South Korea's traditional finance industry is no longer watching crypto from the sidelines. Kiwoom Securities, a major South Korean retail brokerage, is reportedly in talks to acquire a stake in Bithumb, one of the country's largest cryptocurrency exchanges, Cointelegraph reported. The discussions reportedly involve a third-party share allotment — Bithumb issuing new shares for Kiwoom to buy — though the size and terms have not been disclosed, and neither company has publicly confirmed a deal.
The terms, with a caveat
Treat the specifics as a report, not a done deal. What's described is exploratory, and South Korean rules generally cap a single shareholder in a crypto firm at around 20% (with more allowed only in special cases), per The Block — so any Kiwoom holding would likely be a minority stake. Bithumb has also had a bumpy stretch financially, and is widely reported to be preparing for an eventual IPO, now expected after 2028.
Why Korea's financiers are rushing in
The move fits a clear pattern: established Korean financial institutions are scrambling for a foothold in crypto ahead of a major regulatory shift. South Korea is preparing a Digital Asset Basic Act and a framework for tokenized securities, due to take effect in 2027 — the kind of legal clarity that lets banks and brokerages get involved where they once held back.

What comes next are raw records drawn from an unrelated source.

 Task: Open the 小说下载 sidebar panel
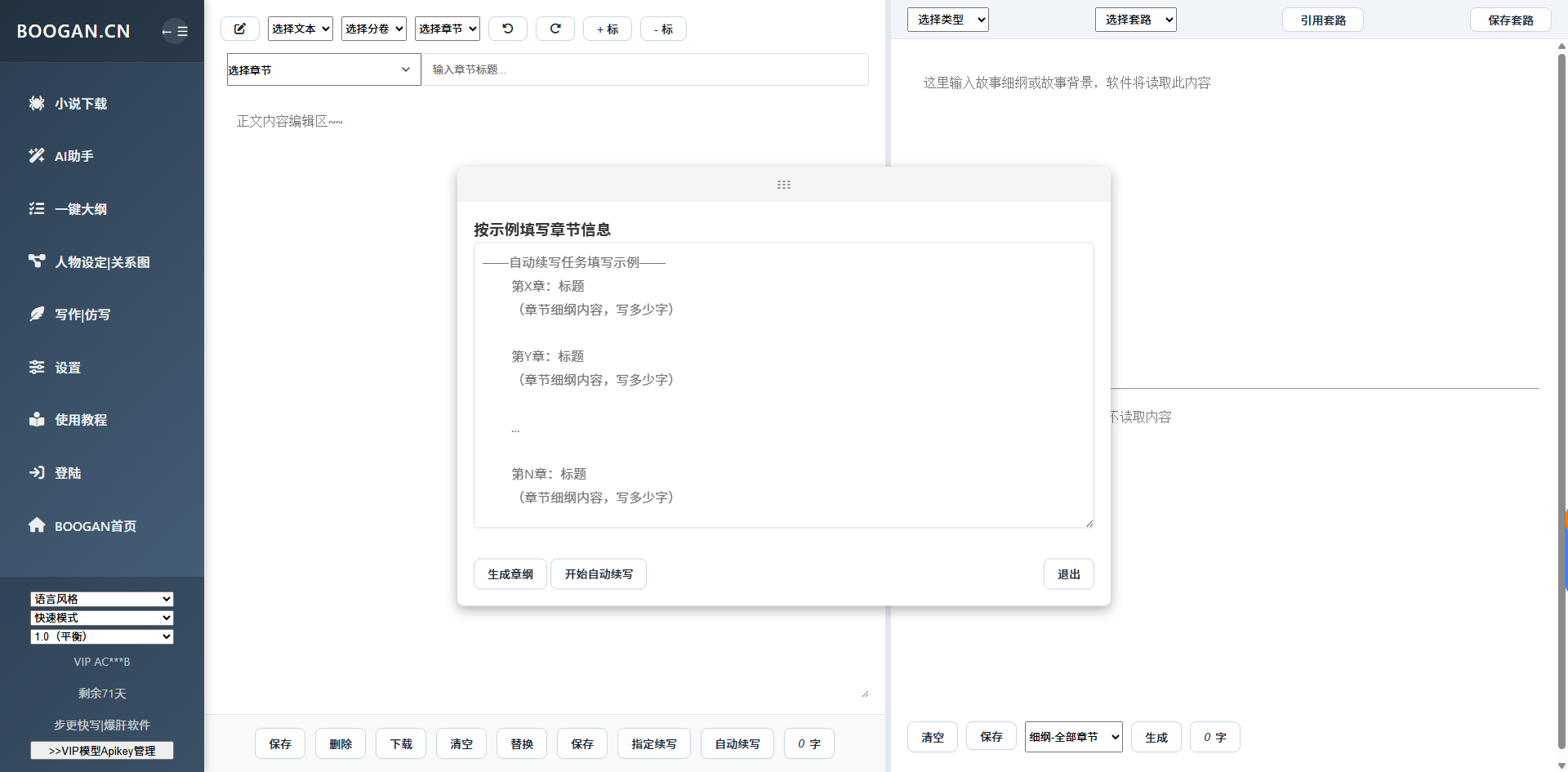(x=81, y=103)
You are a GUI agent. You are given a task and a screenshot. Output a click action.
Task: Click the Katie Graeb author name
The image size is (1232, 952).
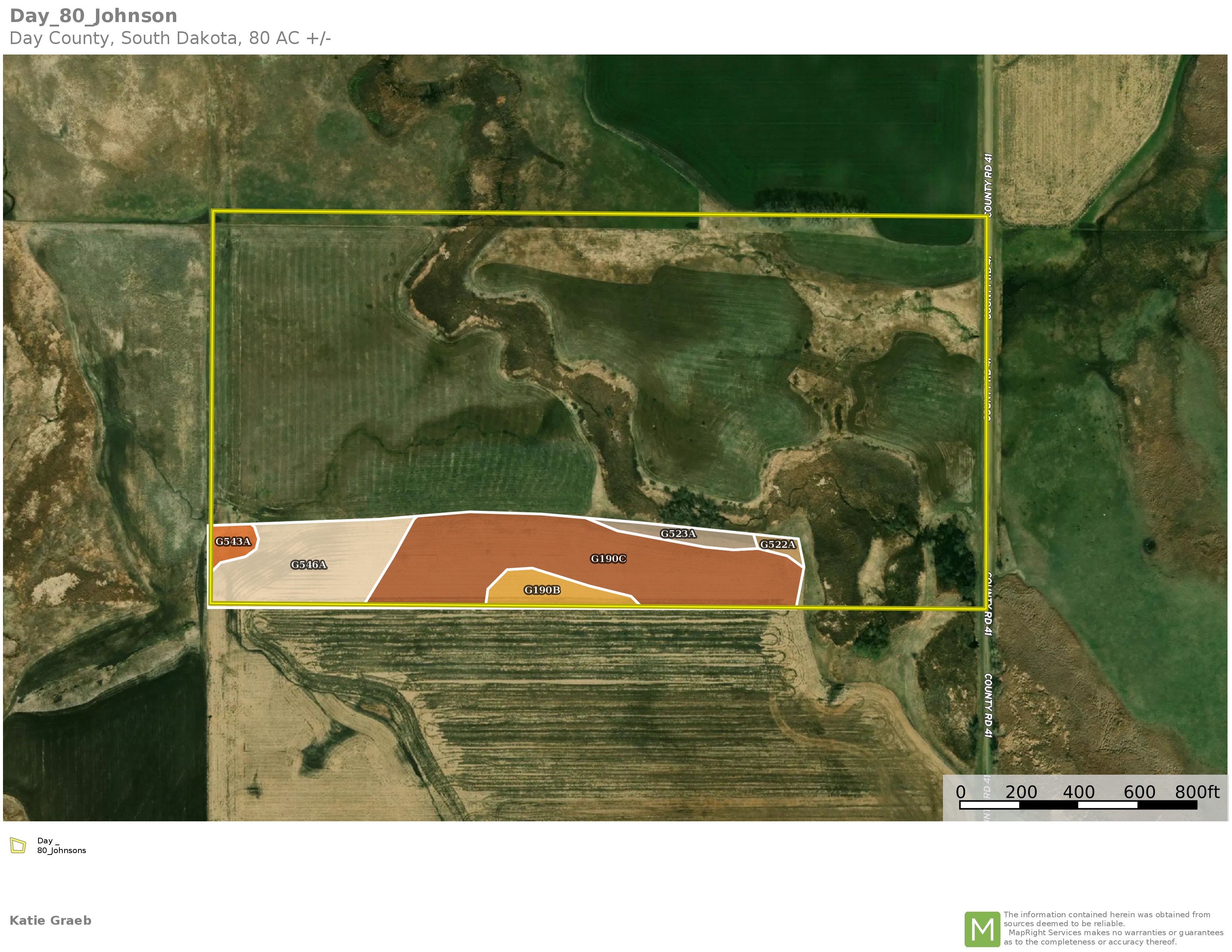pos(50,920)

The evidence is piling up. Last month, Hana Bank disclosed a roughly $670 million stake in Dunamu, the operator of rival exchange Upbit, and Korea Investment & Securities has been building ties with Bithumb and weighing other exchange investments. For firms like Kiwoom, crypto trading is a revenue stream — fees and commissions — in a country where retail enthusiasm for digital assets is enormous.
Who the players are
Kiwoom is a retail-brokerage heavyweight in Seoul, long dominant in everyday stock trading. Bithumb is among Korea's biggest crypto exchanges by volume, though it has faced a rough patch — its revenue and profitability have come under pressure, and it has dealt with regulatory and operational scrutiny. A capital injection and the imprimatur of an established broker could help steady the business and smooth its path toward a public listing.
The bigger picture
This is the convergence of traditional finance and crypto, playing out fast in one of the world's most crypto-active markets. Boursel has tracked the same current elsewhere — crypto venture funds broadening into mainstream tech, banks courting stablecoins, and now brokerages buying into exchanges. South Korea, with its high smartphone use, young investor base and appetite for risk, is a natural proving ground: when the rules clear, the incumbents move.
For investors, the signal is less about any single stake than about direction. The firms that once treated crypto as a fringe risk increasingly see it as infrastructure worth owning — and the line between a "brokerage" and a "crypto company" keeps getting blurrier. Whether the Kiwoom-Bithumb talks produce a deal or not, the trend they illustrate is real, and accelerating.